Whether you’re a local or a warm weather visitor, summer in the Great Lakes is one of the most enjoyable times of the year. From the majestic sand dunes of Lake Michigan to the rocky cliffs of Lake Superior, the Great Lakes are rich with hidden gems for those looking for a challenging, beautiful summer hiking trip. Here are four of our favorite Great Lakes hikes.

Sleeping Bear Dunes National Lakeshore – Lake Michigan

Named “Most Beautiful Place in America” by ABC’s Good Morning America, Lake Michigan’s Sleeping Bear Dunes offers intrepid hikers roughly 100 miles of trails, each with its own special beauty and challenges, such as climbing dunes over 200 feet high. Some trails overlook lakes, hills and dunes, where others guide you through fields of vibrant wildflowers. Those looking to get off the mainland can take a ferry from the dunes to the North and South Manitou Islands for even more hiking trails.

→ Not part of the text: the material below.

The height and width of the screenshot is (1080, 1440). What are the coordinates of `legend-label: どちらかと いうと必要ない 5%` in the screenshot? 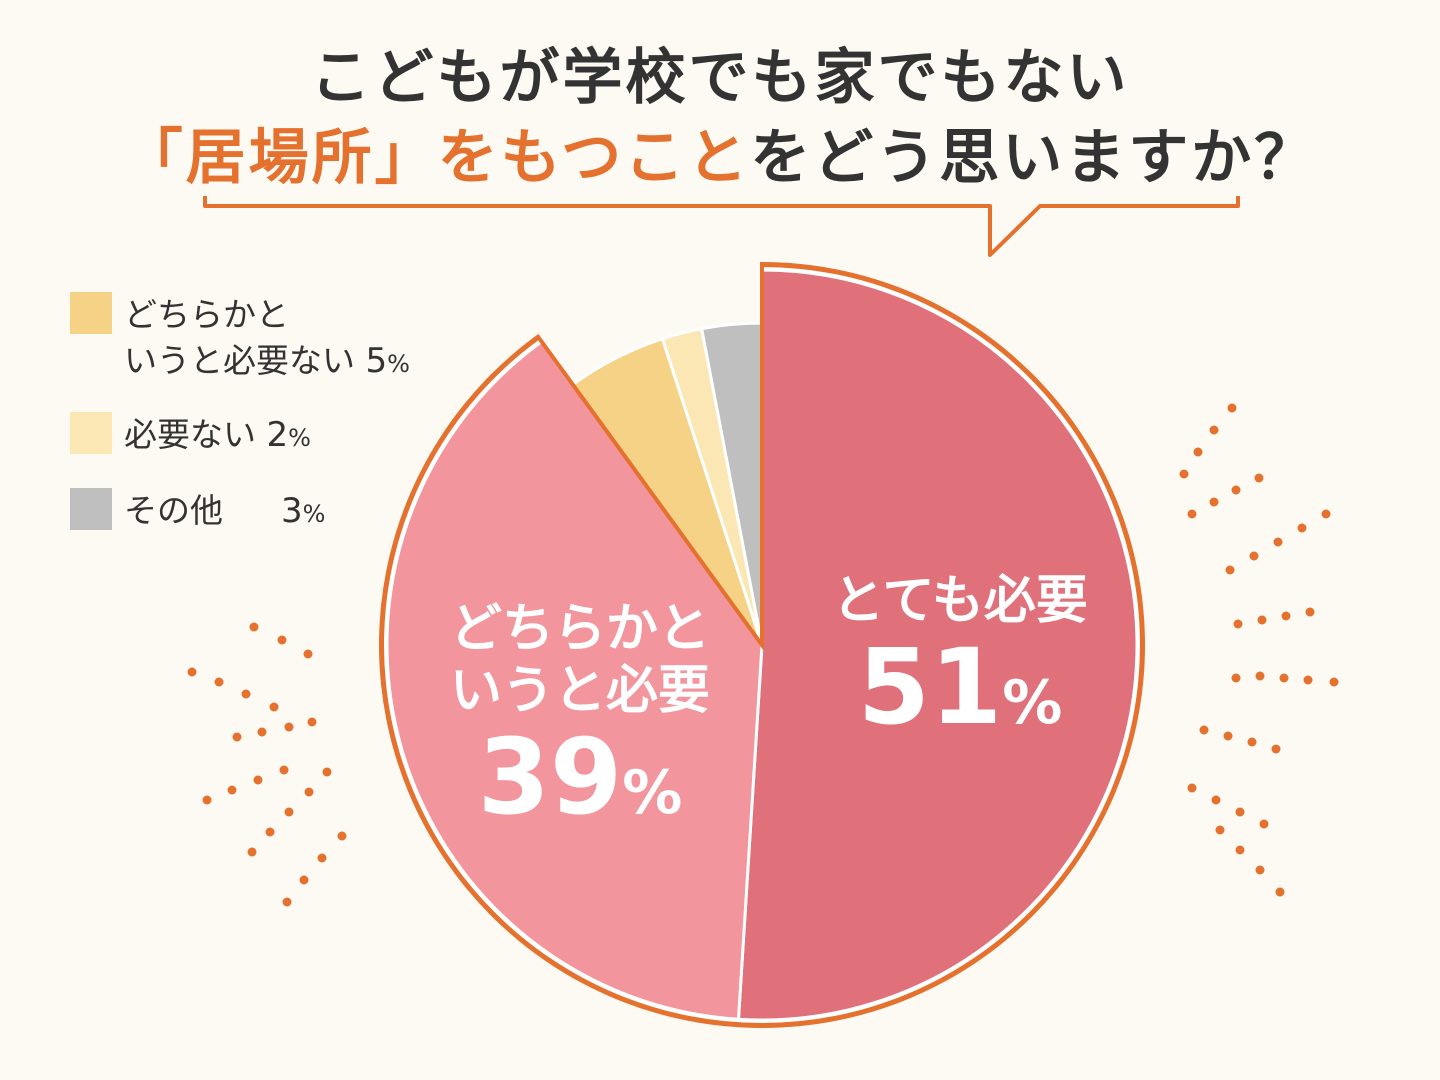 It's located at (267, 340).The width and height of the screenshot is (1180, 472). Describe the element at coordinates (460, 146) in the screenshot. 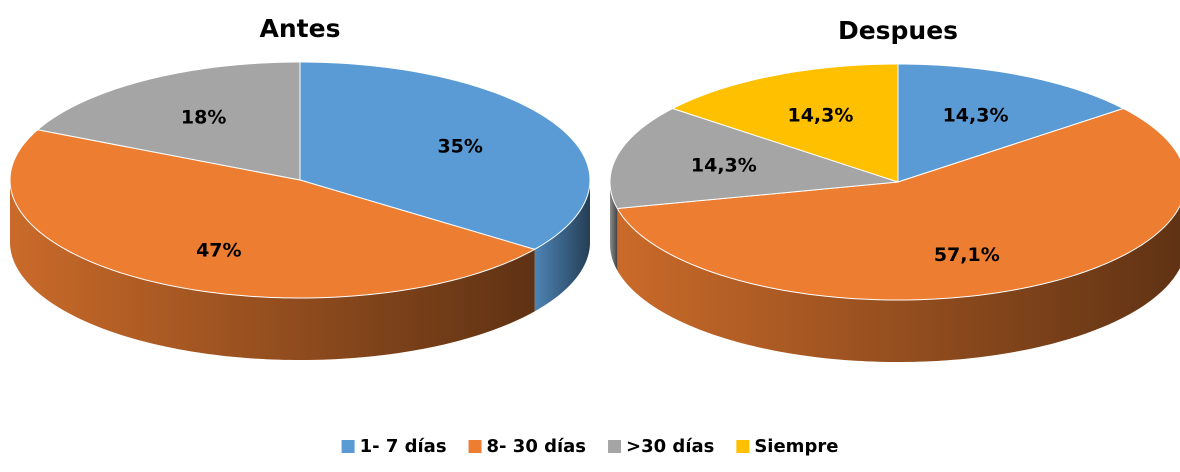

Pictured Rocks National Lakeshore – Lake Superior

More than 42-miles long, with 90 miles of trails and 73,000 acres to its body, the Pictured Rocks National Lakeshore has been a mecca for outdoorsmen for decades. Its southern portion spans 13 miles—Munising Bay to Twelvemile Beach—and is home to the famous Pictured Rocks cliffs, arguably the region’s biggest draw. Aside from the towering sandstone cliffs, there’s Twelvemile Beach, a span of untouched beach that offers hikers a new level of solitude and serenity, as it features only a handful of backcountry campsites and the nearest campground is located at the beach’s northern end. 


Bruce Peninsula National Park – Lake Huron

Nestled in the heart of a World Biosphere Reserve, thousands of visitors make the sojourn to Canada’s Bruce Peninsula to experience the park’s massive, rugged cliffs, thousand-year-old cedar trees, and crystal clear waters of the Georgian Bay. Hikers can explore the grottos and caves hidden among the shores, take in views of Lake Huron from the tops of rocky cliffs (or cliff dive from them), and challenge themselves to rugged hiking trails, or relax in the Bruce’s small harbor town of Tobermory between hikes, all of which—I can attest to from personal experience—make for an exciting and memorable trip.


Isle Royale National Park – Lake Superior

Voted one of Fodor’s 10 Most Beautiful Hikes in the U.S., Isle Royale—the largest island on Lake Superior—may not be as well-known as some of the Great Lakes’ other trails, but this destination is home to some of the best hiking in the region. Backcountry hikers can spend days exploring Isle Royale’s Greenstone Ridge Trail, a high ridge in the center of the island that runs from one end to the other. From here, hikers can gaze out over the rocky shoreline to view the sparkling waters of Lake Michigan and the 400 smaller surrounding islands. Bonus: As one of the lesser-known national parks, you’re likely to not have much company on Isle Royale’s trails, or even have them all to yourself.